After we moved to Tecumseh, he spent time with Sean Jeffcoat's family, again eating good meals and helping, I hope, with the things that needed to be done. He and all of his friends liked to stay the night at Todd Luster's. I never knew why until I had them in class. I asked the question, "Who has a mom that cooks breakfast every morning?" Todd was the only one who raised his hand. I then knew why those boys wanted to stay there. Alice was cooking a real breakfast--no cereal, poptarts--she "cooked" breakfast. I found that out at the end of his jr. year, so I started cooking breakfast every morning during his senior year. That lasted just a few weeks. I would cook something, leave it on the counter to be warmed up. After the new wore off for Jason and Allison, I would find a cereal bowl or evidence that they had gone to the donut shop, so I quit. Jason wasn't interested in the food; he liked sitting around a table, eating, talking, sharing.
In summers during high school, we spent time with Randy. Randy was hauling him to high school rodeos so that he could qualify for the National High School Finals that would take place in Shawnee. They worked horses and poor Cindy had to feed him then. I sure hope these people never send me a bill for the times they fed my kid. He moved to Marilyn Frantz's ranch to work both the summer before his senior year and the summer after.

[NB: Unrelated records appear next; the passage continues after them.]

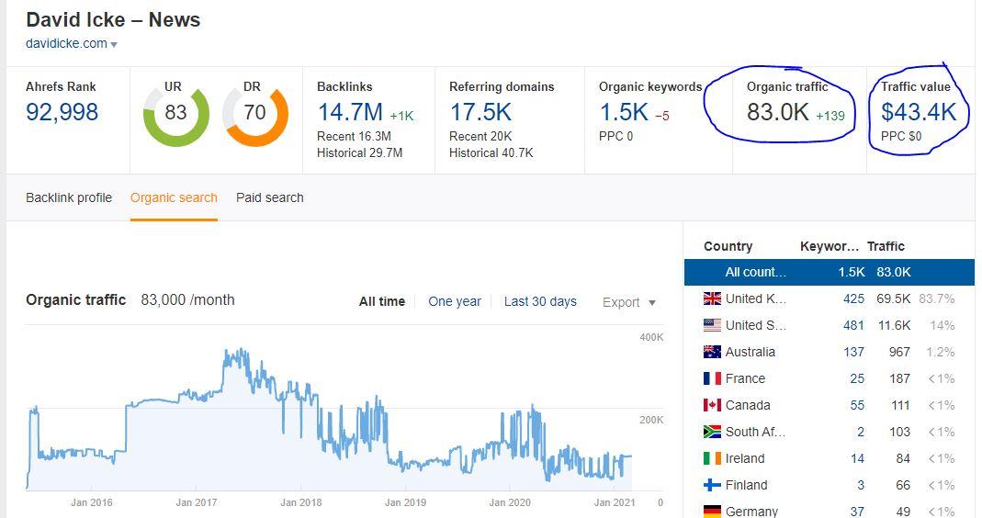This screenshot has width=982, height=518.
Task: Click the South Africa flag icon
Action: point(712,432)
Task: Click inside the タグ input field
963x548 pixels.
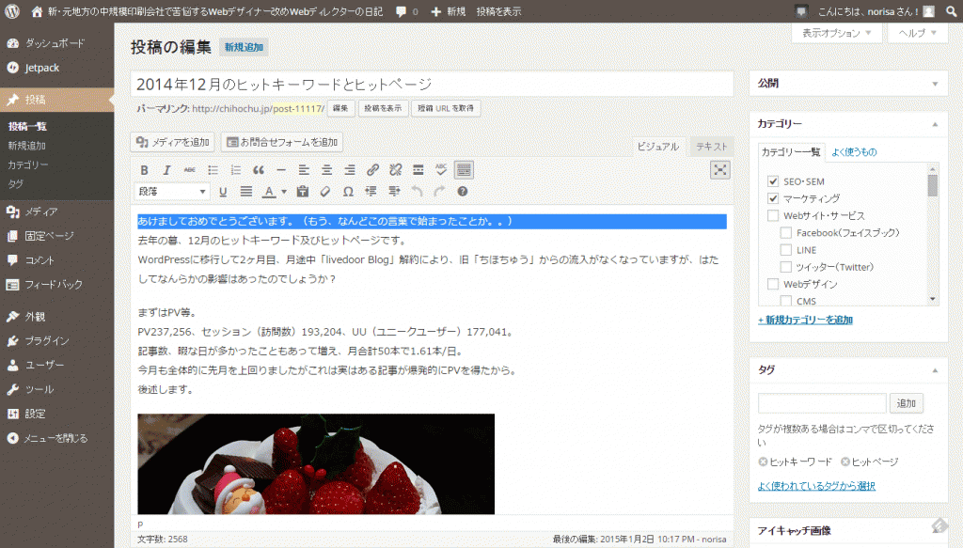Action: click(x=821, y=402)
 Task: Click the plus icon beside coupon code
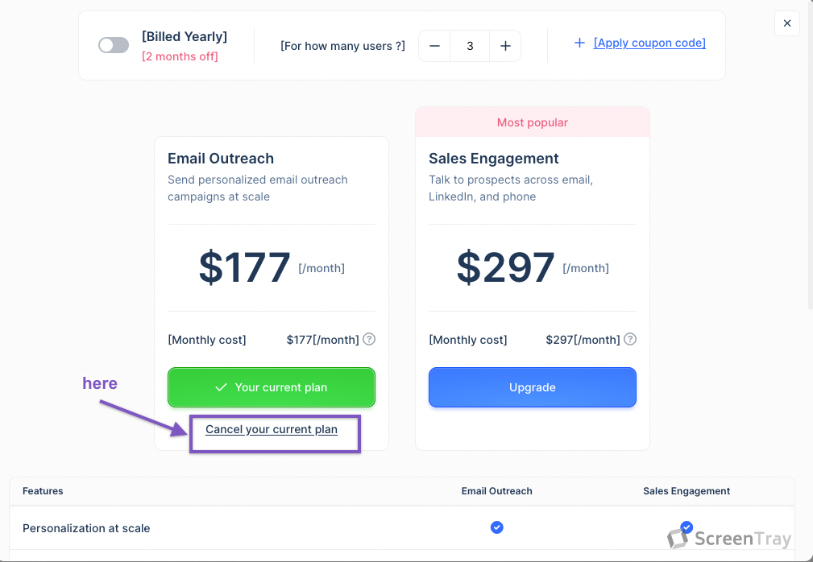point(579,43)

This was before cell phones, so it wasn't always easy to keep up with him, but he would call and tell me all that he had been doing and learning, and I couldn't miss him any longer. If you have raised a teenage boy, you know that they are going to be doing something..He was safer there working with Jack on the ranch than he would have been hanging out with friends and getting into trouble.
I want to take this opportunity to thank the friends, family, and teachers who made my boy who he was. So many people invested in Jason's life and made him into the man he became.
I'm sure his ag teachers, coaches, teachers, were ready to kill him sometimes, but they spent time teaching him. For that I am thankful.